It has come to light that Britons moving to France in the second part of this year may be subject to extra taxation, if new customs rules are strictly applied.
As reported in the March edition of The Connexion, there are already new customs formalities, and in some cases VAT and customs duty payable, when moving items above a certain total value from the UK to France.
This is because the UK is now a ‘third country’ to the EU and outside the single market and customs union.
However there is usually an exception for those moving from third countries to make France their main home (even so, formalities are involved, including an inventory of the goods).
As we explained in our article, these rules are now expected to apply to those coming from the UK.

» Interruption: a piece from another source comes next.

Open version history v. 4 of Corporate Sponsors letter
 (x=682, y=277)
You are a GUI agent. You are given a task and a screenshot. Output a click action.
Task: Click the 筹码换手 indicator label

However an expert from the French Douanes service has clarified that there is a further potential issue when coming from the UK.
The points above about moving home to France are in compliance with France's usual policy for those moving from non-EU countries.
However the Douanes expert said normally a person must have lived in a 'third country' (non-EU) for at least 12 months before moving to France, to qualify.
Due to the transition period during which all the EU rules applied to the UK, she said France does not consider the UK was fully a third country last year.
At present however, it has agreed to apply the exemption from import duties as though living in the UK for 12 months was equivalent.
It has however so far only decided to apply this rule with regard to VAT for six months after the transition period.
This means that if no further decision is taken on this, it is possible that moves from July to December 2021 could be subject to VAT.
The expert said the difference in treatment between customs duty and VAT may possibly be because customs duty goes to the EU as a whole, while each state keeps the VAT it applies.
What is more more new French customs rules since full Brexit state that for the six months' VAT exemption to apply on moving from the UK any VAT or customs duty that would normally have been payable on items in the UK or another EU country should have been paid, 'in accordance with EU directive 2009/132/CE'.
This EU directive says this rule is optional for EU states to apply, and The Connexion notes that the standard Douanes information for those coming to France after living for more than 12 months in a third country states it does not matter how items were acquired and whether or not tax was paid on them.
It is unclear how strictly these new rules will be applied in practice.
Rules for moving from the UK would be expected to revert to the standard ones for moving from a third country from 2022.